Mês: outubro 2012

QUANDO SE FAZ NECESSÁRIA UMA TEORIA PARA A INTERPRETAÇÃO DE TEXTOS ESCRITOS? de Nílvia Pantaleoni

Olson, em seu livro O Mundo no Papel: as implicações conceituais e cognitivas da leitura e da escrita. SP: Ática, 1997, defende que o conceito ou a teoria da interpretação é o que torna consciente o processo da interpretação, sujeitando-o a considerações racionais. Enquanto a interpretação pode ser uma característica universal de todos os que utilizam símbolos, os conceitos da interpretação constituem artefatos culturais sujeitos à revisão, à mudança histórica e evolutiva. A citação serve de mote para o que passo a observar.

A primeira parte faz referência à decodificação de símbolos que pode ser considerada inata no ser humano. Todo ser vivente interpreta símbolos, índices e sinais. Trata-se de um axioma.

A segunda parte da citação envolve teorias, no plural, de interpretação, pois são múltiplas e estão atreladas ao momento histórico-cultural. Quer dizer, diferentes teorias de interpretação existiram ou existem na dependência da época e da sociedade em que estão inseridas. Quando digo que interpreto um texto, estou admitindo que tenho conceitos e pressupostos que me orientam. Por exemplo, que a minha interpretação não é a única; que procuro com esta atividade distinguir o que foi dito daquilo que se quis dizer; que não consigo ser isenta (aprendi regras, estratégias; tenho crenças e valores) ao interpretar; e ainda, que não existem textos nem discursos isolados.
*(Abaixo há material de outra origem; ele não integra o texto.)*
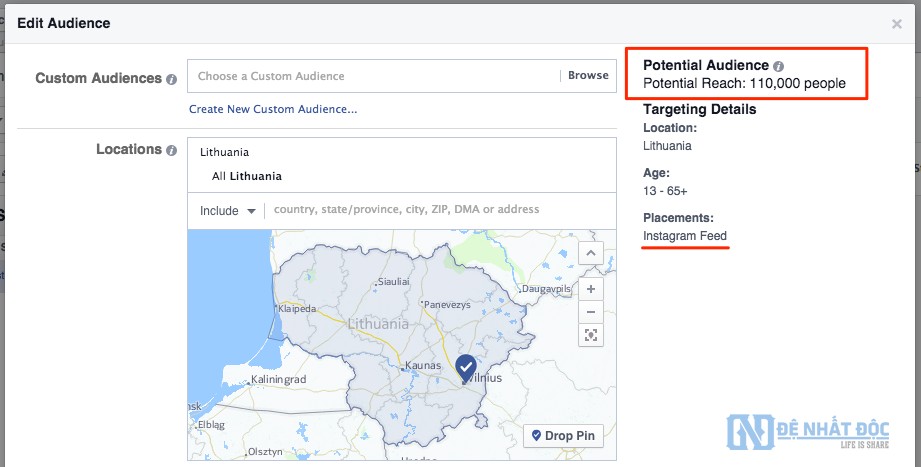921x467 pixels.
Task: Close the Edit Audience dialog
Action: (896, 24)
Minhas inferências dependem da minha “eficiência” como leitor. Isso será suficiente para que me considere especialista na interpretação de textos escritos? Certamente que não. Para ilustrar, lembro que ler qualquer “manual de instruções” é um verdadeiro desafio para mim. Na verdade, existem problemas tanto na elaboração desse tipo de texto, quanto na minha interpretação: são frequentemente mal redigidos e não tenho paciência em seguir os passos estabelecidos para a garantia da execução da habilidade/atividade prevista pelo manual. Qualquer texto instrucional, seja para a montagem de um aparelho, seja para o preenchimento de declaração de imposto de renda, pressupõe um tipo de leitor capaz de interpretar o sentido literal, simplesmente. A dificuldade existe porque não tenho familiaridade com este tipo de texto. Faço inferências desautorizadas. Fico o tempo todo querendo descobrir “intenções” inexistentes por parte do produtor do texto Nunca me interessei por esse tipo de superestrutura e não estou familiarizada com os campos semânticos utilizados, eles não fazem parte do meu conhecimento prévio. Finalmente, apesar de não ter problema no reconhecimento de funções pragmáticas simples: gramaticalmente eu as identifico, pois sei a diferença, por exemplo, entre uma ordem, uma interrogação e uma asserção; não tenho conhecimentos prévios suficientes para entender as ordens que devo cumprir para fazer o aparelho funcionar ou para não “ser pega na malha fina” do imposto de renda.

A confissão acima é um “mea culpa” como leitora. (é forçoso admitir que, na primeira versão deste texto, a internet estava engatinhando. Hoje, minhas reflexões tomariam outro rumo) Quem me dera ser proficiente na leitura de instruções e no preenchimento de questionários investigativos. Tive dificuldade diante de um a que me submeti recentemente: “Já foi submetida a uma intervenção cirúrgica ginecológica?” Três cesarianas respondem a questão? Na dúvida, respondi “não”. Em casa, de posse do Houaiss, verifico o significado de “cesariana”. Trata-se de uma cirurgia obstétrica. Cirurgia obstétrica é o mesmo que cirurgia ginecológica? Apesar de a obstetrícia pertencer ao campo mais amplo da ginecologia, será que deveria ter respondido sim à pergunta. Coisa sem muita importância pelo destino que seria dado ao questionário, mas que serviram para minhas reflexões. A  bula de remédio, então, é um mistério para muitos leitores. A bem da verdade, e nesse aspecto até que me saio bem por conta dos estudos de radicais e prefixos gregos e latinos, gosto de ler bulas. Este tipo de texto, por conta de uma legislação que vai entrar em vigor, apresentará a versão dos especialistas, ortodoxa, original; e outra, vulgarizada, popular para o leigo. É uma forma de o leitor comum começar a ter acesso a informações básicas, antes inacessíveis.

Muita coisa pode ser dita sobre a interpretação de textos escritos. Destaco os processos inferenciais que ocorrem enquanto leio como essenciais. Mas isso é assunto para outro post.